Search the data below for the word "augusti" and report how many lines contain it. Nothing but the number is needed.

Records drawn from a dataset
================

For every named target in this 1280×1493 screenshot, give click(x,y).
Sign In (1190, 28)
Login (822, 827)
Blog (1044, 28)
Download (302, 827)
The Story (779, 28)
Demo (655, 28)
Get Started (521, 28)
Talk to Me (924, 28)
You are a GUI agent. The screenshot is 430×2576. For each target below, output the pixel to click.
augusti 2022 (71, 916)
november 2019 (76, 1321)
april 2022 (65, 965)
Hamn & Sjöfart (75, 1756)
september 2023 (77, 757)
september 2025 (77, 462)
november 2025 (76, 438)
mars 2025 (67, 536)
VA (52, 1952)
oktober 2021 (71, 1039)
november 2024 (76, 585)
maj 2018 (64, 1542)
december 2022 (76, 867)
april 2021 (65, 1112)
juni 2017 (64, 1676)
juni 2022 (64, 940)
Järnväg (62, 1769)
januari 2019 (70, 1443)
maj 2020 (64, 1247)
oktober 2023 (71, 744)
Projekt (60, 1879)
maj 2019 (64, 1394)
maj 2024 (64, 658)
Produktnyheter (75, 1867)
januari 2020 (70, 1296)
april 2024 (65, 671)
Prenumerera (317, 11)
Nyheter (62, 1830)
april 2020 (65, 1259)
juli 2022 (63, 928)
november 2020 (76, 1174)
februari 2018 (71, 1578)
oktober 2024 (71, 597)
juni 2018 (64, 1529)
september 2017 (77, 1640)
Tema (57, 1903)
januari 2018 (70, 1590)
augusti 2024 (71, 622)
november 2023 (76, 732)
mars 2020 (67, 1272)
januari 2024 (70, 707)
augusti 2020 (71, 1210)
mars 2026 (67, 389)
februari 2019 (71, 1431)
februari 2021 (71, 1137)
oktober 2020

================

• [EXERCISE OUTPUT]:
3